# [Excerpted text]
— Start —

Mr. Temporary Deputy Speaker, Sir, to purport to make a law that would deprive a citizen of his or her rights to go to court and say that, "I feel that my fundamental human rights are about to or threatened with infringement", would be to take us to a communist State. We cannot just allow anything like this! In fact, Justice Ringera was my teacher. Of course, also the teacher for the Minister for Justice and Constitutional Affairs in the same class. He used to teach us evidence. Justice Ringera, then, used to teach us about human rights. When we fished him to be the head of the KACC, we went to the highest court of the land; a Member of the Court of Justice of the Republic of Kenya. We thought that with that kind of qualification, even having been a Solicitor- General---
Order, Mr. Kajwang! I hope that you are not discussing a person. Please, stick to the issue.

— End —

# [Task list]
1. List every public office or post named in the parliamentary debate excerpt. Leave out honorifics attached to a person's name.
2. Resume the parliamentary debate excerpt, starting right after its last sentence.

# [Data excerpt]
— Start —

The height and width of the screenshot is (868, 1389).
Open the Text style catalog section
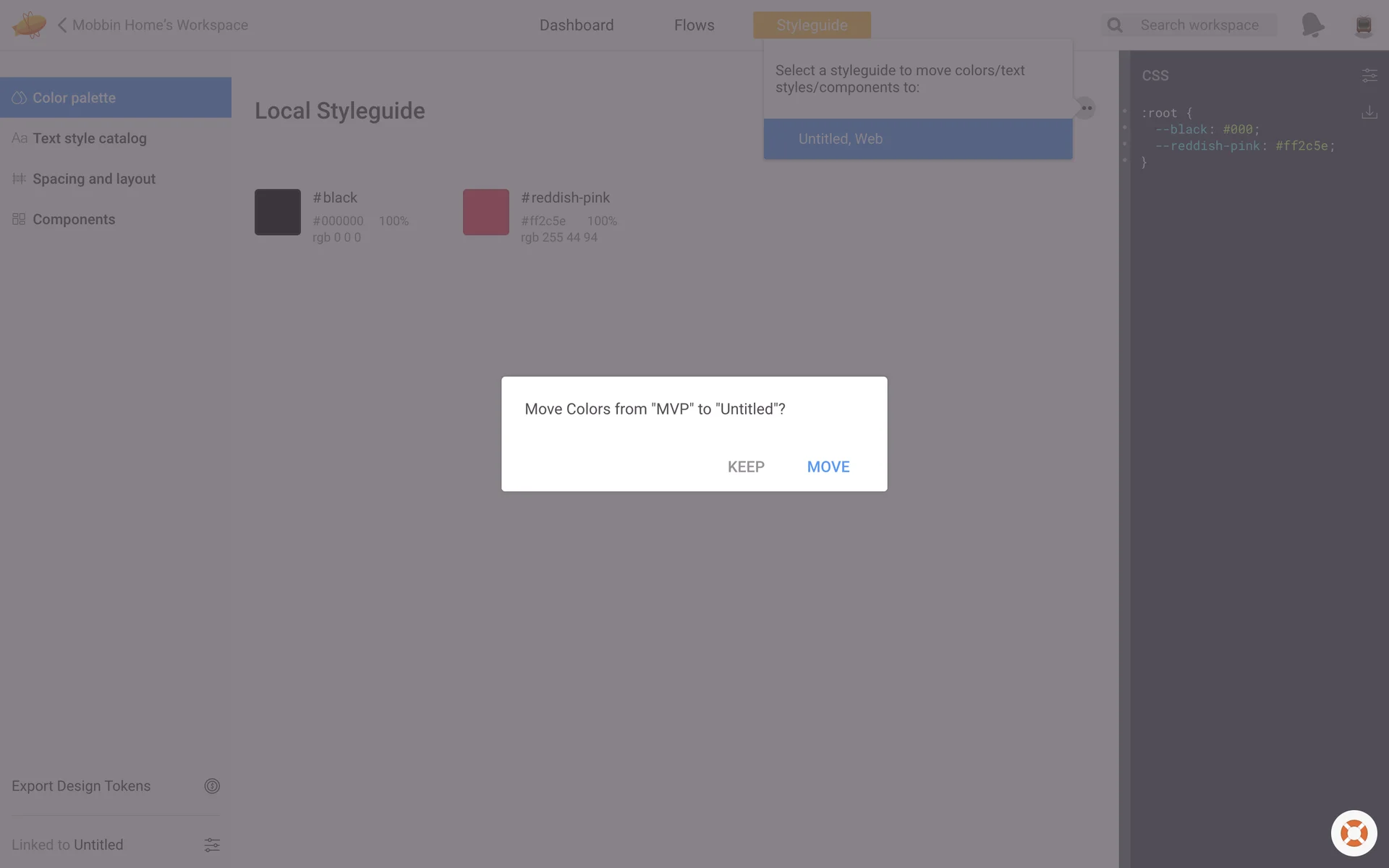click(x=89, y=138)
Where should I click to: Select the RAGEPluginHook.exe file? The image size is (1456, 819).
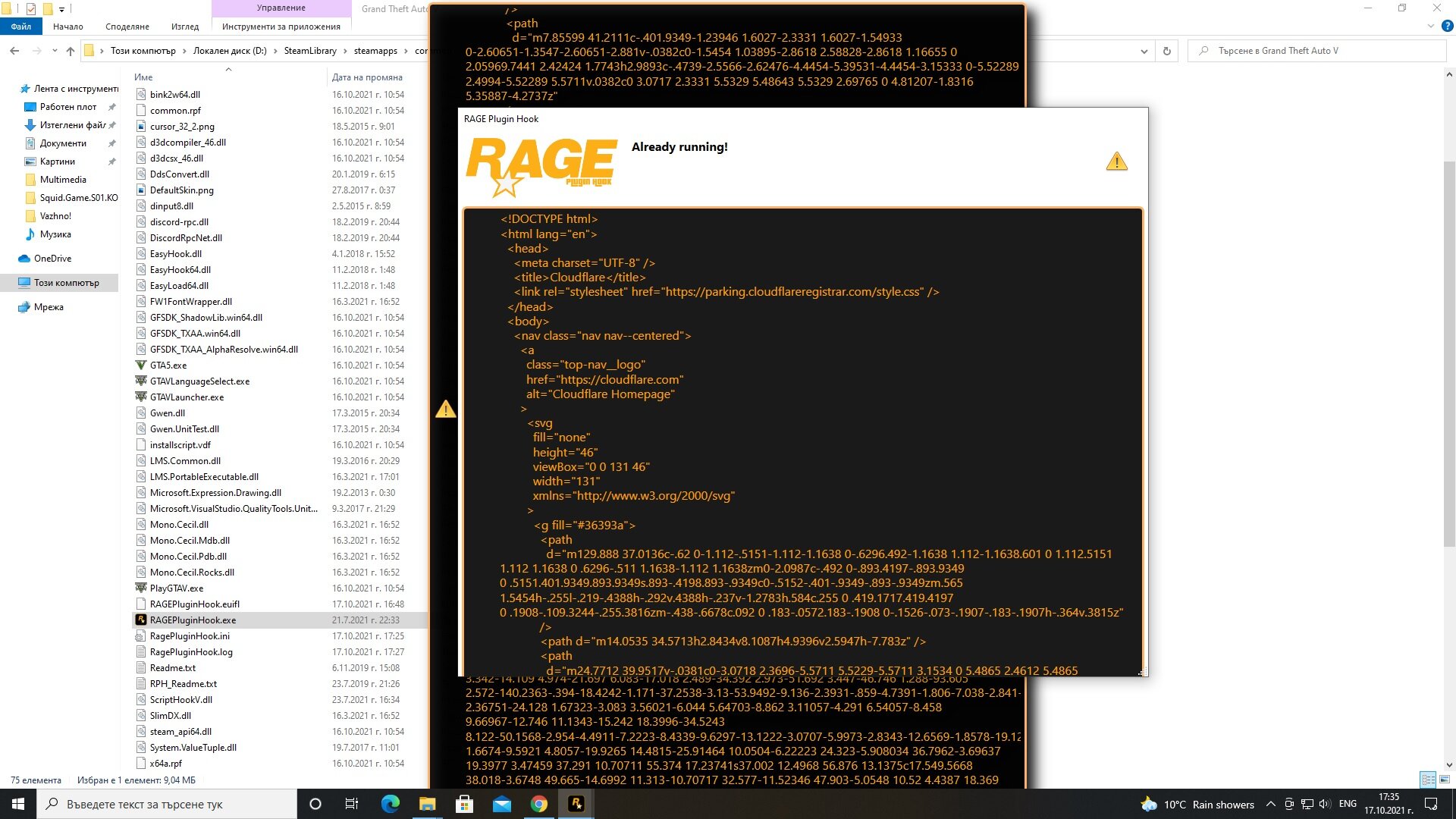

— End —

# [The replies]
1.
- Temporary Deputy Speaker
- Minister for Justice and Constitutional Affairs
- head of the KACC
- Member of the Court of Justice of the Republic of Kenya
- Solicitor-General

2.
Mr. Temporary Deputy Speaker, Sir, I am talking about the qualifications of the person we have in the person of Justice Ringera. Mr. Temporary Deputy Speaker, Sir, so we felt that such a person who had the qualities of being a teacher of law, an advocate of the High Court, a Solicitor-General and Judge of the High Court and Court of Appeal, was eminently qualified to protect our rights! Mr. Temporary Deputy Speaker, Sir, when he starts his job, he comes to this Parliament so as to be given power to make sure that we do not go to court to complain that our rights are likely to be infringed upon.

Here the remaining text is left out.